If you use one of the packages containing the executables, this is easily done: for running BOXSHADE you need the following files - BOX.EXE (or box) - box_pep.par, box_dna.par - box_pep.sim, box_dna.sim - box_pep.grp, box_dna.grp Copy those files into the directory you want to run BOXSHADE from. If you plan to run BOXSHADE from different directories, you have to make the following precautions: -make the dir holding the files part of your PATH statement.

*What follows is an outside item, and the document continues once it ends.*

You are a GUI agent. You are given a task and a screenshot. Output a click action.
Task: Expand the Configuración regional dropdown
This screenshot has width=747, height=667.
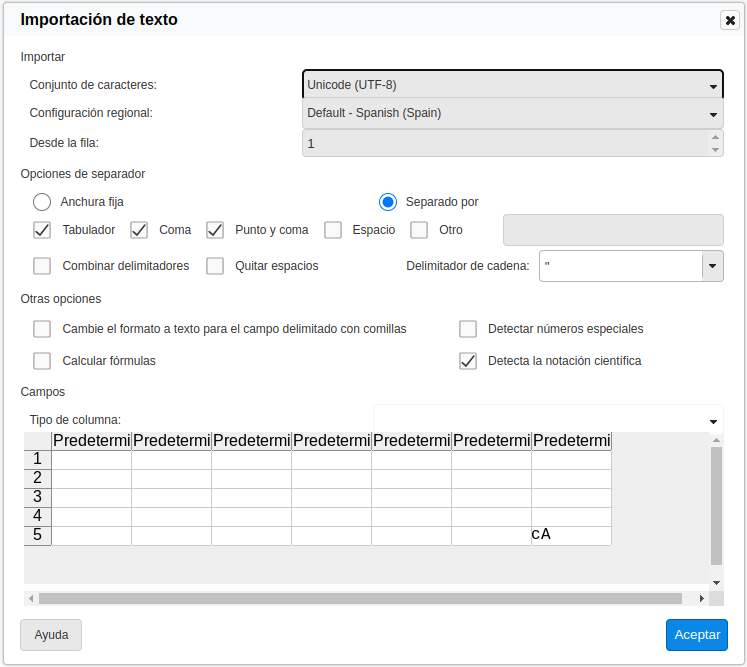coord(512,114)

On unix systems, it is recommended to copy the executable to /usr/local/bin and the parameter files (*.par and *.sim) to an arbitrary directory, e.g. /usr/local/box On VMS systems, install the program as a symbol like e.g. box :== "$mydisk:[mydir]box.exe" -create a logical (or environment variable) called BOXDIR pointing to the directory holding the parameter files (*.par, *.grp and *.sim) On unix systems, make sure that the value ends with a slash(/) e.g. use the statement setenv BOXDIR /usr/local/box in your .cshrc file On VMS systems, create a logical using the command define BOXDIR mydisk:[mydir] in your login.com file. On MSDOS systems, include the line set BOXDIR c:\mydir in the autoexec.bat file. If you do not set these logicals, the program looks for the parameter files only in the current directory and, in case of failure, asks you to specify the whole filename.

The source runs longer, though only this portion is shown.